BEGIN Information shown

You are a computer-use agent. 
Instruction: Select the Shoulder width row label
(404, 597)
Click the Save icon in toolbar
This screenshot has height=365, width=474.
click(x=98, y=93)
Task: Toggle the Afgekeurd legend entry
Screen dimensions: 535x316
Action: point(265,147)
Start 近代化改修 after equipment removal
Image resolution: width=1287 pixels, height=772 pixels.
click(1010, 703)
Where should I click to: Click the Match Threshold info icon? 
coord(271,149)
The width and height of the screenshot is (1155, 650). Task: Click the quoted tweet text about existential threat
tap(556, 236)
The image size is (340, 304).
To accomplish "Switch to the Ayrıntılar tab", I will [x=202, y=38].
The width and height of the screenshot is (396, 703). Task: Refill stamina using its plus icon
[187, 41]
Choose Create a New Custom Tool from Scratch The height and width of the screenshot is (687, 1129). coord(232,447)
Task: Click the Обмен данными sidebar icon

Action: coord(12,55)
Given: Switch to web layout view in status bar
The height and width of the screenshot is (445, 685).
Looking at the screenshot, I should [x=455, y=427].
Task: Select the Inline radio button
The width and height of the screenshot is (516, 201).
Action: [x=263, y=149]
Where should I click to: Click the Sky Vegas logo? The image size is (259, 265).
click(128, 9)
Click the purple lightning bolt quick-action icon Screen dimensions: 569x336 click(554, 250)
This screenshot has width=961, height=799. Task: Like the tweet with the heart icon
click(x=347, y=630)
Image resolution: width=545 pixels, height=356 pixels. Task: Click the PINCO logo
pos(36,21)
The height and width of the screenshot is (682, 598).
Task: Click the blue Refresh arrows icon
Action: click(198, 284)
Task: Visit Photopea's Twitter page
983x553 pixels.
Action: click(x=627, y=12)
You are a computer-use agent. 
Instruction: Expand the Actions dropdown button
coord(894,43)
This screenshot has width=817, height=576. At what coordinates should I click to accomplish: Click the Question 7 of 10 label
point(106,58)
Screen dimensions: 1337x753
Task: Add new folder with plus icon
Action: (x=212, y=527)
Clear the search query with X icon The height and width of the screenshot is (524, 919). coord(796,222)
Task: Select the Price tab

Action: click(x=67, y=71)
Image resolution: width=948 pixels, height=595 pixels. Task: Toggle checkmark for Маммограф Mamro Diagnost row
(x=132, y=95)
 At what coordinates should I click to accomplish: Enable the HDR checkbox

END Information shown

Take each line above that holds the string "Switch" and copy it.

To accomplish "Switch to the Ayrıntılar tab", I will [x=202, y=38].
Given: Switch to web layout view in status bar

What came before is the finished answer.